Chemical Physics - Ph.D.

College of Arts and Sciences
Chemical Physics Interdisciplinary Program
Liquid Crystal and Materials Science Building
Kent Campus
330-672-2654
www.kent.edu/cpip


Description

The Chemical Physics Interdisciplinary Program at Kent State University provides graduate students with extensive scientific training, cutting-edge research opportunities and engineering skills necessary for a variety of careers in the academy and in industry. Program faculty and students conduct research in Kent State's Liquid Crystals Institute in liquid crystal synthesis and molecular design, liquid crystal materials and properties, lyotropic liquid crystals and bio-related materials, optoelectronics, and nanoscience and nanotechnologies. These important research foci are inherently interdisciplinary.

FULLY OFFERED AT:

  • Kent Campus

Admission Requirements

Official transcript(s), goal statement and two letters of recommendation. Submission of GREs (general and subject test–physics or chemistry) is not required, but strongly recommended. Admission will be granted by examination of the student's background on an individual basis. Students from a variety of undergraduate majors, such as physics, chemistry, engineering and materials science are invited to apply to the Chemical Physics Interdisciplinary Program.

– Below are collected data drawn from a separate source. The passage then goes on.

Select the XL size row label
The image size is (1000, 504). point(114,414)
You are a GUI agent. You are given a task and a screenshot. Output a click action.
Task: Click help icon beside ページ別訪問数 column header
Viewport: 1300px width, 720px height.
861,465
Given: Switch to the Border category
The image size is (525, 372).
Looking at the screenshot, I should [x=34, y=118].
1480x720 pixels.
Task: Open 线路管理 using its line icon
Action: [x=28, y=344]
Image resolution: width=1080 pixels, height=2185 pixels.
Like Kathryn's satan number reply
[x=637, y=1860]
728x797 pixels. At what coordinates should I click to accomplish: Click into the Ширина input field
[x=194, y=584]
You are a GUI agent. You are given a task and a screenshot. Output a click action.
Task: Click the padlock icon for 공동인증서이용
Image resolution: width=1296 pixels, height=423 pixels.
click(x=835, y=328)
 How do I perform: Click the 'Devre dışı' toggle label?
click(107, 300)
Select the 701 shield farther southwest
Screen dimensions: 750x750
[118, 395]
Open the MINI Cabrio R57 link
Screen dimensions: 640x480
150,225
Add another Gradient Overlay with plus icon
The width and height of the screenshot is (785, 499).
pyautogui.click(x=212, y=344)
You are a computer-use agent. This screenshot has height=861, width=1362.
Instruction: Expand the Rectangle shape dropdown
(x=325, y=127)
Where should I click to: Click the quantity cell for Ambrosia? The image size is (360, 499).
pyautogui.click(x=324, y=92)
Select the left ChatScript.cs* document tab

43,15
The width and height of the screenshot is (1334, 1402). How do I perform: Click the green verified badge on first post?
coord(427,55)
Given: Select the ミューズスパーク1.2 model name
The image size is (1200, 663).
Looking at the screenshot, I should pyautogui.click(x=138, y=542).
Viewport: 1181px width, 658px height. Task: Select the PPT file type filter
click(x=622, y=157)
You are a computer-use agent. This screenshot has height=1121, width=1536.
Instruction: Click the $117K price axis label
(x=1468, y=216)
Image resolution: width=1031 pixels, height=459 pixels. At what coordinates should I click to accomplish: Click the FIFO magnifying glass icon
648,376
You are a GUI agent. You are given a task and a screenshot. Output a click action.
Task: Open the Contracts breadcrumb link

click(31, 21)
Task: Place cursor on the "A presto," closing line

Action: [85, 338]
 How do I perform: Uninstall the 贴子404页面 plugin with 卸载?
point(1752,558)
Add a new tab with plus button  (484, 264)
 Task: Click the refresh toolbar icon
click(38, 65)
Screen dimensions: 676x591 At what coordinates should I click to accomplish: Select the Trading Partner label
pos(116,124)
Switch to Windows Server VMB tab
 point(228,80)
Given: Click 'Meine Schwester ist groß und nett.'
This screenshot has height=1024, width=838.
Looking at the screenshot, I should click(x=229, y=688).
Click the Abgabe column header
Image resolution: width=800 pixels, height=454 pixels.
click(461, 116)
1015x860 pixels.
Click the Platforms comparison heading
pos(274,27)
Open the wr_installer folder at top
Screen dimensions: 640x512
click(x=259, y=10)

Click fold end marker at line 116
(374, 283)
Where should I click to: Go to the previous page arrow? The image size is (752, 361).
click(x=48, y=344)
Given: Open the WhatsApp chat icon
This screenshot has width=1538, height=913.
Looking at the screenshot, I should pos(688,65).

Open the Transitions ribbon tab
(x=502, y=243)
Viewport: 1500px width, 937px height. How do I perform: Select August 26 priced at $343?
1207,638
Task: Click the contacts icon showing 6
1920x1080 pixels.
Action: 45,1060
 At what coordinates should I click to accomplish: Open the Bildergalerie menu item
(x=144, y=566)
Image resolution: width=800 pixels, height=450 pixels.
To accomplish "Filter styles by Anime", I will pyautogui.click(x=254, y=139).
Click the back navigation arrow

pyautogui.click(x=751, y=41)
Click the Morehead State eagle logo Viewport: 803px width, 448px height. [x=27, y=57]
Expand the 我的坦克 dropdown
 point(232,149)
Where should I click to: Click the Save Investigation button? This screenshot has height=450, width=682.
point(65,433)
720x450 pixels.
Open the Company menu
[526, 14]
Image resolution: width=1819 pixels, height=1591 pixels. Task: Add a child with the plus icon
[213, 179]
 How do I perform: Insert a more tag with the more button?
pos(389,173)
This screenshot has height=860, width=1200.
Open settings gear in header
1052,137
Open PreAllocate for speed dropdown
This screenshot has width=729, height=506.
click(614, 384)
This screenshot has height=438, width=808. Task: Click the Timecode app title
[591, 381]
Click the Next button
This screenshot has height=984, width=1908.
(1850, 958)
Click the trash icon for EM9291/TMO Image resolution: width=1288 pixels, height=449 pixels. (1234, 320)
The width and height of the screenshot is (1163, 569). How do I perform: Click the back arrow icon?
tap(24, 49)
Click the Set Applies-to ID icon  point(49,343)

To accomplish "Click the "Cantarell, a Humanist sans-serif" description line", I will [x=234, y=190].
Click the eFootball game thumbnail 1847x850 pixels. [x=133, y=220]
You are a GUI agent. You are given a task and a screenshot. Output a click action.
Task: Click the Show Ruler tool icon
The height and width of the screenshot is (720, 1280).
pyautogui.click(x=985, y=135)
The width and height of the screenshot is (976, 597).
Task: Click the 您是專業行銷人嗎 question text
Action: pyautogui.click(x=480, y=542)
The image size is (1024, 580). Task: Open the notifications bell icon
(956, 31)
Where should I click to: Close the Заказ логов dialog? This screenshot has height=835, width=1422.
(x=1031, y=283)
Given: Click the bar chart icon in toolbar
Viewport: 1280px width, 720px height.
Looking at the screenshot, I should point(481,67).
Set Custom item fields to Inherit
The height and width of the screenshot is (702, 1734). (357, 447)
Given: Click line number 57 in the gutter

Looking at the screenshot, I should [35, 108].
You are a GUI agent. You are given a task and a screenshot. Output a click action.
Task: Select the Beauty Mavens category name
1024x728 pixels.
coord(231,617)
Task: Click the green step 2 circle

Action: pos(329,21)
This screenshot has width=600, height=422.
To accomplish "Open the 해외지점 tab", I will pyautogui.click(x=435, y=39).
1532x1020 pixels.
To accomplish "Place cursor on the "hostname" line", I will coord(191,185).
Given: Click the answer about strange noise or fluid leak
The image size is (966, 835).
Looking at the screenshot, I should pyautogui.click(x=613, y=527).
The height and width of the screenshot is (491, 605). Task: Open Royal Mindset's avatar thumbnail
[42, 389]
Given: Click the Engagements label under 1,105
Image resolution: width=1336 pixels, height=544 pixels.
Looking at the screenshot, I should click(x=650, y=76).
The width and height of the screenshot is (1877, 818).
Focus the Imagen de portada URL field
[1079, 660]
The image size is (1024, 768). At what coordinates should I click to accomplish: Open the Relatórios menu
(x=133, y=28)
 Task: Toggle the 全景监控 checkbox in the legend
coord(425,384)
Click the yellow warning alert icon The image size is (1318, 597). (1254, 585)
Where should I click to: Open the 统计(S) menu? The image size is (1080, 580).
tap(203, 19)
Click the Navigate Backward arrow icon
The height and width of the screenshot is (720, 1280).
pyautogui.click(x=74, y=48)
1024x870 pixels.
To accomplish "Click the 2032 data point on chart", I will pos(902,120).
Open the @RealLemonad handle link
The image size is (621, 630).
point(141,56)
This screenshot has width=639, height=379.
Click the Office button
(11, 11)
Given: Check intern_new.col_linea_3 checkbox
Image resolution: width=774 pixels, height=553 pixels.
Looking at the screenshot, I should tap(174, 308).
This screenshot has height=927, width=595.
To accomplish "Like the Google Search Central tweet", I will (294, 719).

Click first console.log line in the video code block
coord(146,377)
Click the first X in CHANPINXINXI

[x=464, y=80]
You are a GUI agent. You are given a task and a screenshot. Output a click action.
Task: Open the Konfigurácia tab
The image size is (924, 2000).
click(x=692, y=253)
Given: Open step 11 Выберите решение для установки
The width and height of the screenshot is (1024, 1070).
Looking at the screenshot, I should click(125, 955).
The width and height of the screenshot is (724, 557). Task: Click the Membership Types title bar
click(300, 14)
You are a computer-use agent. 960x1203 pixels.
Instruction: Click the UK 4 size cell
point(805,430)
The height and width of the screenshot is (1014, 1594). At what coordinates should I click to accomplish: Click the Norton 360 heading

English Language Proficiency Requirements for International Students: All international students must provide proof of English language proficiency (unless they meet specific exceptions) by earning a minimum 525 TOEFL score (71 on the Internet-based version), minimum 74 MELAB score, minimum 6.0 IELTS score or minimum 50 PTE Academic score. For more information on international admission, visit the Office of Global Education’s admission websiteEffective spring 2018.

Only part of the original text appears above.